Aujourd’hui s’opposent le mouvement de musulmans extrémistes Hamas, capable des pires horreurs, selon notre vision humaniste à fondement biblique ou simplement naturelle, et un gouvernement israélien où les religieux les plus intransigeants quant au dogme juif, considèrent en vertu de la loi mosaïque, que l’abomination commise le 7 octobre est une offense à Dieu. Ses auteurs méritent donc la pire des sanctions.
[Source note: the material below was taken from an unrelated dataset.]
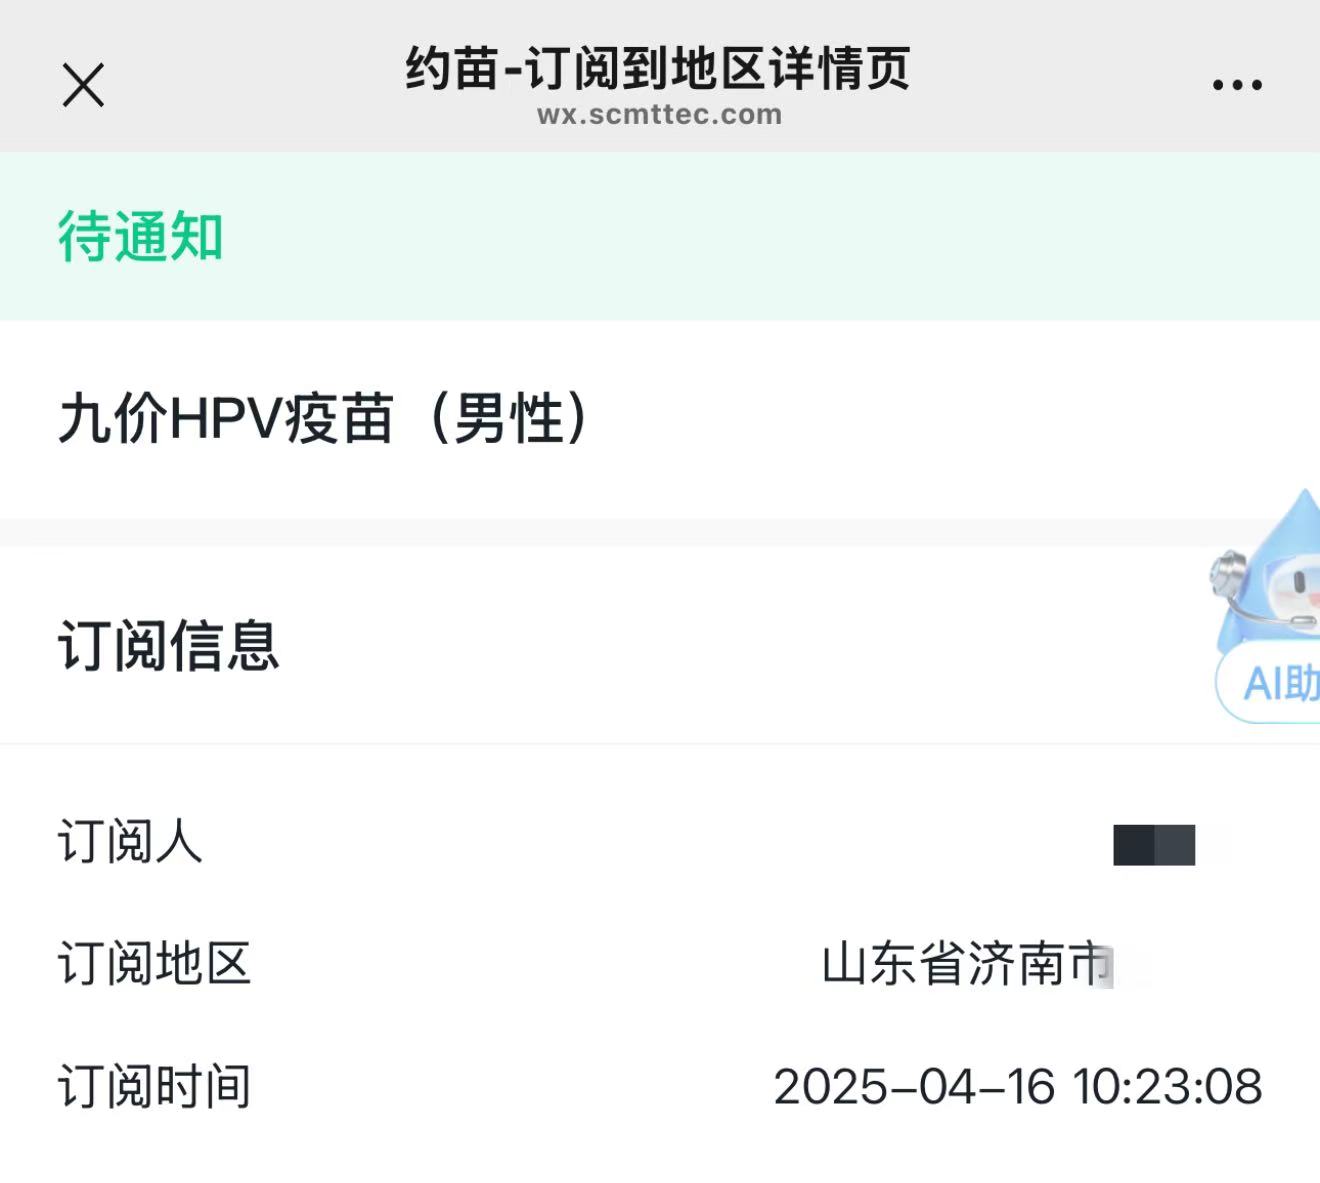Image resolution: width=1320 pixels, height=1183 pixels.
Task: Click the page title 约苗-订阅到地区详情页
Action: point(658,68)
La solution à cette guerre, me dira-t-on, sera politique…Dans un tel contexte il me semble impossible de voir autre chose dans l’avenir immédiat qu’un retour à une trêve instable. La reconnaissance de deux États nécessiterait une évolution des mentalités des deux côtés. Pour les uns Israël est illégitime et pour les autres l’ambition demeure la création du « grand Israël », incluant, notons-le, la bande de Gaza…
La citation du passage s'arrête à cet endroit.